### Aim of the task
Could you repeat the whole listing below exactly as it stands?

### Materials provided
══════

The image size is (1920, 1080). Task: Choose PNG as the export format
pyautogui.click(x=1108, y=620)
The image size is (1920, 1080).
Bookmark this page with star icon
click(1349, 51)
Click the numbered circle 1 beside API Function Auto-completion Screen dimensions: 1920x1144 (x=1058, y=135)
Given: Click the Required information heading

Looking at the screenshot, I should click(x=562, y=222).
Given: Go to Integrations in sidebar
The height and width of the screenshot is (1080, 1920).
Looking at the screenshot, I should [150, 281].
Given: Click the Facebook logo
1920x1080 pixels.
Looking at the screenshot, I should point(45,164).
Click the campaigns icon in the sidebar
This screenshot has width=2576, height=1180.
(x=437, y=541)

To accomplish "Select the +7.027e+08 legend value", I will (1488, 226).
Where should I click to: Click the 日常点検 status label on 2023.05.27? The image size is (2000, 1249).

══════

### Solution to the problem
The image size is (1920, 1080). Task: Choose PNG as the export format
pyautogui.click(x=1108, y=620)
The image size is (1920, 1080).
Bookmark this page with star icon
click(1349, 51)
Click the numbered circle 1 beside API Function Auto-completion Screen dimensions: 1920x1144 (x=1058, y=135)
Given: Click the Required information heading

Looking at the screenshot, I should click(x=562, y=222).
Given: Go to Integrations in sidebar
The height and width of the screenshot is (1080, 1920).
Looking at the screenshot, I should [150, 281].
Given: Click the Facebook logo
1920x1080 pixels.
Looking at the screenshot, I should point(45,164).
Click the campaigns icon in the sidebar
This screenshot has width=2576, height=1180.
(x=437, y=541)

To accomplish "Select the +7.027e+08 legend value", I will (1488, 226).
Where should I click to: Click the 日常点検 status label on 2023.05.27? The image size is (2000, 1249).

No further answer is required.